Ce qui n’a pas de succès est forcément très bon,
parole de critique », écrit Joël Dicker à la page 633 de son dernier roman, insinuant que la critique littéraire lui ferait payer son succès. Nous promettons avoir ouvert son dernier roman avec le regard, certes inquiet, mais tout de même innocent, d’un agnelet voyant approcher les fêtes pascales. Le titre, La
Disparition de Stephanie Mailer, rappelle La Vérité sur
l’affaire Harry Quebert : en marketing, on ap- pelle cela une déclinaison de gamme. L’erreur que font parfois les écrivains à succès, c’est d’écrire des livres différents les uns des autres.

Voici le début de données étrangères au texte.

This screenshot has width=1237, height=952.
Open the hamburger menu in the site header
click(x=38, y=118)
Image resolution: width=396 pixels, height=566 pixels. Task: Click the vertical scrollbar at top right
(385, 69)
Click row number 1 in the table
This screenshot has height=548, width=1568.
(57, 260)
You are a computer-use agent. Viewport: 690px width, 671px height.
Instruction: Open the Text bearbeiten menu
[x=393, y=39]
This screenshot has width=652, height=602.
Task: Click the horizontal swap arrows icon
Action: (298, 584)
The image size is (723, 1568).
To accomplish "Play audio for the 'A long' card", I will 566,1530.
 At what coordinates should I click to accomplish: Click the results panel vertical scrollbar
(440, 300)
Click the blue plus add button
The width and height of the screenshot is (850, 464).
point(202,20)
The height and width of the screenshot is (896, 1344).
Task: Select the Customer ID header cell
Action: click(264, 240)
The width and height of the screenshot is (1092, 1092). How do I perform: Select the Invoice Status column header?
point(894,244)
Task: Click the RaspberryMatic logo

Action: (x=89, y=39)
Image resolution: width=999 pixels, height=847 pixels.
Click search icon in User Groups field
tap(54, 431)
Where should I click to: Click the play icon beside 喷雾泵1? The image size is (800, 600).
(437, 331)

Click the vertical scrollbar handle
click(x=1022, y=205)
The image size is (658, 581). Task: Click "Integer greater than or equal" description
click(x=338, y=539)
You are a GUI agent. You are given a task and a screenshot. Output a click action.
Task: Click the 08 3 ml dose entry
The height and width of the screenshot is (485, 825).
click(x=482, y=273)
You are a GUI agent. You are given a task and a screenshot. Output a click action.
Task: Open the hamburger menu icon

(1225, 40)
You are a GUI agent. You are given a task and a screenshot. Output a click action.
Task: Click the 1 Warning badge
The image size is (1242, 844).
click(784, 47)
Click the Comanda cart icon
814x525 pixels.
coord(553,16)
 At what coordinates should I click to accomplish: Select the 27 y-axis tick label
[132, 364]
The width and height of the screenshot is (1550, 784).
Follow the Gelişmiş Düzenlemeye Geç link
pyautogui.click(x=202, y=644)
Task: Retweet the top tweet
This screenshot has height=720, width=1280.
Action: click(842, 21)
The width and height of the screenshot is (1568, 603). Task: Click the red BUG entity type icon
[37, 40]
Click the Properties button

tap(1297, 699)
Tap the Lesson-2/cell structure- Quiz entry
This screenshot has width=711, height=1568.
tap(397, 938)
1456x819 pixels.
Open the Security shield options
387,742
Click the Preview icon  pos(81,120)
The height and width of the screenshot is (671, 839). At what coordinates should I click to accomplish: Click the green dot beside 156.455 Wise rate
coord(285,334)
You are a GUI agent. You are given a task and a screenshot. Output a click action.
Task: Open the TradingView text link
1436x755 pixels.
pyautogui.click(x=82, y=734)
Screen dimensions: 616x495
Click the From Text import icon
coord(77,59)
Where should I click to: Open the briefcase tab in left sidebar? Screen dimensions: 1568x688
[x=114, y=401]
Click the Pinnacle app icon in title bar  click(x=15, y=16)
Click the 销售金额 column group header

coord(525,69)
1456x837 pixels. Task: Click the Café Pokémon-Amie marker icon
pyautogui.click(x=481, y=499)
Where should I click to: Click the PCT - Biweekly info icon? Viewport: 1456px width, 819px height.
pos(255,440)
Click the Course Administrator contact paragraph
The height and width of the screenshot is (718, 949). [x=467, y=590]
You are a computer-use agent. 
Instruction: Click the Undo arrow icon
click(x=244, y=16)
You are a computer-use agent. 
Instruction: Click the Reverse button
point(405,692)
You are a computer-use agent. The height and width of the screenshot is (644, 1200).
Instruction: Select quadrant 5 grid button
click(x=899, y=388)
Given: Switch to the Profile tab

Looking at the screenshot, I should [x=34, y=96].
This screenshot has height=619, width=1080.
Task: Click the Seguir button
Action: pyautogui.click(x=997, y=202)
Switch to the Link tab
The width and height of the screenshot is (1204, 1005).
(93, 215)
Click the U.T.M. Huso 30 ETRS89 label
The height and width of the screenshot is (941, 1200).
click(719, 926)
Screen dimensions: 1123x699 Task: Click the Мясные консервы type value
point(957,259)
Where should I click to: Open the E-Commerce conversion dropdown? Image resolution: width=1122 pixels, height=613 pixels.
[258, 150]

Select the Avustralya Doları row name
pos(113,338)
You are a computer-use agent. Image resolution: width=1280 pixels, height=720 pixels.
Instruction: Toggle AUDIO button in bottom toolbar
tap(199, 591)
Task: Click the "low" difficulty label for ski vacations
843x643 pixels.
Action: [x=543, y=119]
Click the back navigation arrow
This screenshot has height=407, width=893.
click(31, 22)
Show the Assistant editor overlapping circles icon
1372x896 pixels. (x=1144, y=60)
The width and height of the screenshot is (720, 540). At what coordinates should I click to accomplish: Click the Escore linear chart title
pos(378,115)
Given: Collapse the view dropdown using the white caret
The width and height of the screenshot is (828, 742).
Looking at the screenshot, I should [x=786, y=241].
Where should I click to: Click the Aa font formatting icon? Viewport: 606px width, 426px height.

Ce n’est pas le cas de Joël Dicker, qui a le mérite de proposer exactement le même livre tous les trois ans. L’action se déroule une fois de plus aux Etats-Unis, et, comme d’habitude, un personnage d’écrivain se met en tête d’élucider un crime. Vingt ans après un quadruple meurtre, la journaliste mentionnée dans le titre émet des doutes sur l’enquête policière. Peu après, elle disparaît. L’intrigue, on le voit, est captivante comme un épisode du Club des Cinq. L’influence d’Enid Blyton sur M. Dicker est aussi formelle : il abuse des clichés, du genre « mon
sang ne fit qu’un tour ». A côté, Guillaume Musso, c’est Pierre Guyotat. Pour être compris, M. Dicker se répète beaucoup, chaque personnage récapitulant l’histoire à
l’attention des lecteurs inattentifs. Dès la première phrase, notre intelligence est insultée : « Seuls les gens familiers avec la région des Hamptons, dans l’Etat de New York, ont eu vent de ce qui se passa le 30 juillet 1994 à Orphea, petite ville balnéaire huppée du bord de l’océan. » Oui, vous avez bien lu : une ville balnéaire du bord de l’océan. La deuxième phrase nous prend aussi pour des benêts : « Ce soir-là, Orphea inaugurait son tout premier festival de théâtre, et la manifestation, de portée nationale,
avait drainé un public important. » Résumons la situation : l’incipit vient de nous expliquer que
« Seuls les gens familiers avec la région des
Hamptons ont eu vent » de cette histoire, mais dès la phrase suivante, nous assistons à un événement « de portée nationale, [ayant] drainé un
public important », et dont, logiquement, les gens extérieurs aux Hamptons ont dû avoir vent. Soit l’auteur n’a pas relu son texte, soit il estime que nous sommes incapables de nous souvenir de la phrase qui précède. La lecture des 634 pages restantes confirme que tout l’art de Dicker consiste à mal formuler des inepties ainsi qu’à ressasser des péripéties non crédibles. Insistons bien sur ce point : ce qui a du succès n’est pas forcément mauvais. Sauf quand c’est signé Joël Dicker.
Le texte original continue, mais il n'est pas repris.